I had seen the story on the news but it just never occurred to me to make the connection that my students knew him. (below is a photo of Joseph Lee’s mom, Betty Lee, holding a plaque of photos of her 12-year old son)
I I quickly shifted mindset…the lesson I had planned, of course, needed to take a back seat to the lesson that life was teaching them at the moment. I asked how many of the kids knew who Joe was and they all raised their hands. I asked how many knew him personally and 3 or 4 raised their hands. I asked them to tell me about Joe and they said he was very bright, very active and athletic…very likeable. I also asked them to fill me in on what they knew of his death (I knew the details from the news but I was just encouraging them to talk). Whether they knew him personally or not, they were clearly shaken by the idea of someone their age dying. I talked briefly about how difficult it is to see someone so young taken away from us so suddenly.
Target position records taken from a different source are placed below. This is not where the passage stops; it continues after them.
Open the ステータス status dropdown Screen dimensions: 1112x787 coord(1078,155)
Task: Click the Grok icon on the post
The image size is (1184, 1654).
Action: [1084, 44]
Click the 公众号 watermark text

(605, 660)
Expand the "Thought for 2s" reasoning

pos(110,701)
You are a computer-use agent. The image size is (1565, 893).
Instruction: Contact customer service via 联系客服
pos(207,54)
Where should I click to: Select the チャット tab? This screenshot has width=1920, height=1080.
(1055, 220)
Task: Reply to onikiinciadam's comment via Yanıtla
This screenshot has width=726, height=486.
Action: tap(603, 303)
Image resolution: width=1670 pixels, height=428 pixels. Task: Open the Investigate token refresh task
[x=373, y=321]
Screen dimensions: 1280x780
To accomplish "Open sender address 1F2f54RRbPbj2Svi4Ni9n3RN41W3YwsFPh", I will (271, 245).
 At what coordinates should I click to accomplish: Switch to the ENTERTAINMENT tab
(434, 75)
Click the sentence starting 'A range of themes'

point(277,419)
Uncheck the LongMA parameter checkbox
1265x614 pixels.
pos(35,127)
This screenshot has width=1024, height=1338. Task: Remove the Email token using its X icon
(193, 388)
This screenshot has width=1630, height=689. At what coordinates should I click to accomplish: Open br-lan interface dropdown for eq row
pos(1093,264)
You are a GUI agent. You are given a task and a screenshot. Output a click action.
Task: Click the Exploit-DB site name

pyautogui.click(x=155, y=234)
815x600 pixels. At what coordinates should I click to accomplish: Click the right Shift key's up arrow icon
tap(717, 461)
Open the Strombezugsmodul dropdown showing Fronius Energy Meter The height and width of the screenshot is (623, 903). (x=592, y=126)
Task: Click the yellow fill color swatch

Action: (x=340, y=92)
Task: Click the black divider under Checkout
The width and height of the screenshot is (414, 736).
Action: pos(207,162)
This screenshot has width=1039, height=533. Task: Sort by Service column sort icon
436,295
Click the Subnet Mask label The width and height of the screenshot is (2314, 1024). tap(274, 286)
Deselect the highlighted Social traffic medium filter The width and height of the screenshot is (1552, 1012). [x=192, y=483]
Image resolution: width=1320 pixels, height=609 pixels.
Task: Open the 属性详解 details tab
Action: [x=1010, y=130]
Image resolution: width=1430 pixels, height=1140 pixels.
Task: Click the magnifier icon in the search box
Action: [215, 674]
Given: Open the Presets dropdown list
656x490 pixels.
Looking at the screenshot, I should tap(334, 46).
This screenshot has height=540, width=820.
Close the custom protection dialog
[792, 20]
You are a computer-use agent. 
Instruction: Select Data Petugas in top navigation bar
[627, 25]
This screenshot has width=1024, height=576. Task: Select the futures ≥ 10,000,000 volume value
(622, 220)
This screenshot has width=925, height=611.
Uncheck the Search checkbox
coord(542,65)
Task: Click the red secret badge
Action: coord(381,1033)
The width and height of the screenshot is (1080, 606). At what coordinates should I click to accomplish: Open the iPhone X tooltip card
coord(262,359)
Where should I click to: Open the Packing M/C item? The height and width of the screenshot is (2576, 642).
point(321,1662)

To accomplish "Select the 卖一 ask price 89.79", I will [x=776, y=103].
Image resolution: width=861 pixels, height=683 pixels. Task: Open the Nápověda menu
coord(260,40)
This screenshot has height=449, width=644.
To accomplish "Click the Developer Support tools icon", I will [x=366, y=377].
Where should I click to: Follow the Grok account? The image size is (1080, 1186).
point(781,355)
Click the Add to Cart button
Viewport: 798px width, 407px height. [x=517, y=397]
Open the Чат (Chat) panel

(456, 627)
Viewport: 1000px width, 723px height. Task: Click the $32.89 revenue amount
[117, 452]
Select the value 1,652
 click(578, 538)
I thanked the young man who brought up the idea of “doing something” for Joe and told him that it was a very thoughtful and appropriate thing he had done and that we were all appreciative. I invited them to pray. We began by engaging in a moment of silence for Joe. You could hear a pin drop. I then led a spontaneous prayer, telling God that we come with heavy hearts, mourning the loss of Joe and feeling confusion about where and how we find God in the midst of this tragic loss. I asked God for the grace we need to cope during this difficult time and asked him to embrace Joe in his loving arms.
At the end of the class (I did go on with a somewhat abbreviated lesson), I invited them to gather around our prayer table and I taught them the traditional prayer: “Eternal rest grant unto him, O Lord – And let perpetual light shine upon him.” I wrote the response (the words in italics) on the board and told them that we traditionally pray this phrase 3 times, inviting them to say the response each time which they did. I told them that the words mean that we pray that the light of Christ will be with Joe forever. We ended by blessing ourselves with holy water as they went on their way.
I pray that I helped the young people to mourn the loss of their classmate. I tried to offer an appropriate opportunity to bring the experience to prayer without attempting to do too much “grief counseling” for which I am not qualified. In all, I believe that the young people came away feeling as though they had engaged in an appropriate and meaningful (albeit simple) response to an experience that is just too big for them to take in right now.
Bless you Joe for listening to the Holy Spirit and taking the time to minister to these young people. It is a wonderful example for all catechists. It takes courage to step off of the lessonplan and engage life as kids are experiencing it in major moments of their lives but it says volumes more about the sincerity and depth of our faith than any lesson plan ever can.
Maura, I appreciate your feedback. I thought the fact that the kids asked if we were going to “do anything for Joe” points to the fact that they want their faith to speak to their life experience.
May Joe’s soul, and all the souls of the faithful departed, through the mercy of God, rest in peace!